**Trecho selecionado**
▼▼▼

O ano de 2009, que como diria Eça de Queirós, se inaugura tão consumido pelas incertezas da inteligência e tão angustiado pelos tormentos do Dinheiro, prevê-se pleno de expectativas e incertezas. No tumulto da informação, do que se diz, do que se faz, do que se comenta, do que se analisa do dito e do feito, não sei se os portugueses conseguem (ou querem) ver o que realmente se passa ou se contentam com a mais restrita forma de estar que é a de não ver as coisas. Ou se alguma vez verdadeiramente ambicionaram pôr à prova as forças que regem os acontecimentos.

 

O Estudo de Opinião (Rádio Renascença/Eurosondagem) sobre as expectativas e os receios que 2009 desperta nos portugueses é elucidativo, desconcertante e pouco apazigua as minhas dúvidas.

▲▲▲

**Amostra dos dados**

▼▼▼

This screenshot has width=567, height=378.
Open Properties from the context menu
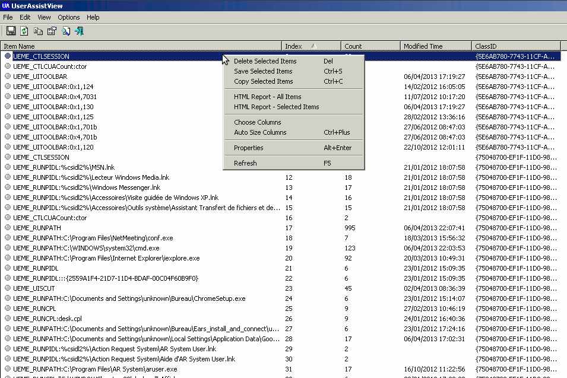point(248,148)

▲▲▲

Responda, por favor, às perguntas seguintes com base no trecho selecionado:
(a) Que escritor é citado na primeira frase?
(b) Quem realizou o Estudo de Opinião mencionado?
(c) Sobre o que é esse estudo?

(a) Eça de Queirós.
(b) A Rádio Renascença/Eurosondagem.
(c) Sobre as expectativas e os receios que 2009 desperta nos portugueses.